When you use tools like ChatGPT, Perplexity, or other AI assistants for topics such as GA4, GTM, or BigQuery, it’s easy to assume that the answers are directly pulled from the websites they cite. That assumption is often wrong.

For example,
You may see AI responses reference credible sources like OptimizeSmart.
Naturally, this creates confidence; the source is real, so the information must be accurate, right?
Not necessarily.
The Real World Example:
In one Perplexity response, the following statement was generated:
“Converts prompts like ‘sessions, new users and conversions by channel for last 30 days’ into syntactically correct GA4 BigQuery SQL using the correct events_* tables and fields.”
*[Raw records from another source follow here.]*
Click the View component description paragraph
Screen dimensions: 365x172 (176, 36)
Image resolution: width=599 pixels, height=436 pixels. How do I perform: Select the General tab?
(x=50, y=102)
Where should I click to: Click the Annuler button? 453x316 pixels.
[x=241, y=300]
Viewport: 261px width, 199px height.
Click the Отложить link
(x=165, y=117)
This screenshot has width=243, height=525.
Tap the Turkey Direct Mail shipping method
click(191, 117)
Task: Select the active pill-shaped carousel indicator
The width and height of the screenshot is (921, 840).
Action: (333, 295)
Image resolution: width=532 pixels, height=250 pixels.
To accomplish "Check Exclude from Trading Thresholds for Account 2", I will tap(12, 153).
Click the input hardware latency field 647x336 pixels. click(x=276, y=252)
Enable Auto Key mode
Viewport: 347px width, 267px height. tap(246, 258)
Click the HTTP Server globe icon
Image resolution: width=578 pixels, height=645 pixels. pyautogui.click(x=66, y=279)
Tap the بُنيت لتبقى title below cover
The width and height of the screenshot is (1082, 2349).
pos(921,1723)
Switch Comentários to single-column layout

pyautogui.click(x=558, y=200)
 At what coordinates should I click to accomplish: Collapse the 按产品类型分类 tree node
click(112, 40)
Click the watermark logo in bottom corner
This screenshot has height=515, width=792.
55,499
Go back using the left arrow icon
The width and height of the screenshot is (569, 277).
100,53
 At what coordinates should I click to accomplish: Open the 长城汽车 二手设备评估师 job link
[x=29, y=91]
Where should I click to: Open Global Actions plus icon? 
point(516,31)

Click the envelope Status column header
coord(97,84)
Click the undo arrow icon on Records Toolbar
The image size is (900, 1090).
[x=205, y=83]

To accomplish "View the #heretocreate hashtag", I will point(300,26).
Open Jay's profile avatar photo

When you click “Check Sources” and review the cited content, you’ll find that this statement does not appear anywhere in the referenced source:


What you’re seeing isn’t extracted information; it’s the model’s interpretation.
The false confidence transfer.
This isn’t just about incorrect citations. It’s about trust being transferred incorrectly.
When an AI cites a credible source, users subconsciously transfer trust from the source to the AI’s interpretation. That’s where things become risky.
The source may be accurate and trustworthy, but the AI’s claim about what the source says may not be.
LLMs can hallucinate even when referencing high-quality sources.
They can:
- Invent details.
- Misinterpret content.
- Attribute claims to sources that never made them.
LLMs don't "read" sources in the way humans do.
When tools like Perplexity or ChatGPT with web search cite a source, the citation mechanism is often disconnected from the generation mechanism.
The model retrieves content, but then generates a response that may only loosely correlate with what was actually retrieved.
LLMs are trained to produce plausible text, not verified text.
The citation is essentially a post-hoc attribution rather than a direct quotation system.
There's no hard constraint forcing the generated text to match the retrieved content verbatim or even semantically.
LLMs can also hallucinate information from the documents you upload.
When you ask an AI to analyse or summarise your uploaded files, it might:
- Misquote or misinterpret your content.
- Read only parts of your uploaded file.
- Confidently summarize without telling you what was skipped.
The hallucination occurs because the default RAG methods used by most AI models are not very reliable.
They can misattribute information or present inaccuracies even when the data source is your own.
And that’s especially dangerous.
Why?
Because when an AI says:
“Row 147 of your spreadsheet…” or “Page 112 of your report…”
You’re far less likely to double-check. You assume accuracy because it’s your data.
The AI won’t say, “I only read 10% of this file.”
It will speak with confidence, as if it had seen everything.
Take any AI-generated answer and compare it with the original source it claims to reference.
You’ll often find:
- Mismatches.
- Misinterpretations.
- Entirely invented details.
This manual comparison is the fastest way to understand the real limits of AI-generated answers.
Best practices for mission-critical work.
- Always verify important details yourself.
- Don’t blindly trust AI-cited sources or summaries.
- Go back to the original source before making decisions.
- When building RAG systems, validate that retrieved answers truly come from your data, not from on-the-fly generation.
- For compliance reporting, financial audits, or legal documentation, traditional methods may be safer. The time saved isn't worth the risk if one hallucinated number reaches a client or regulator.
- Any AI-assisted analysis that informs a client deliverable or business decision gets human verification before it ships.
AI is powerful, but confidence without verification is where things break.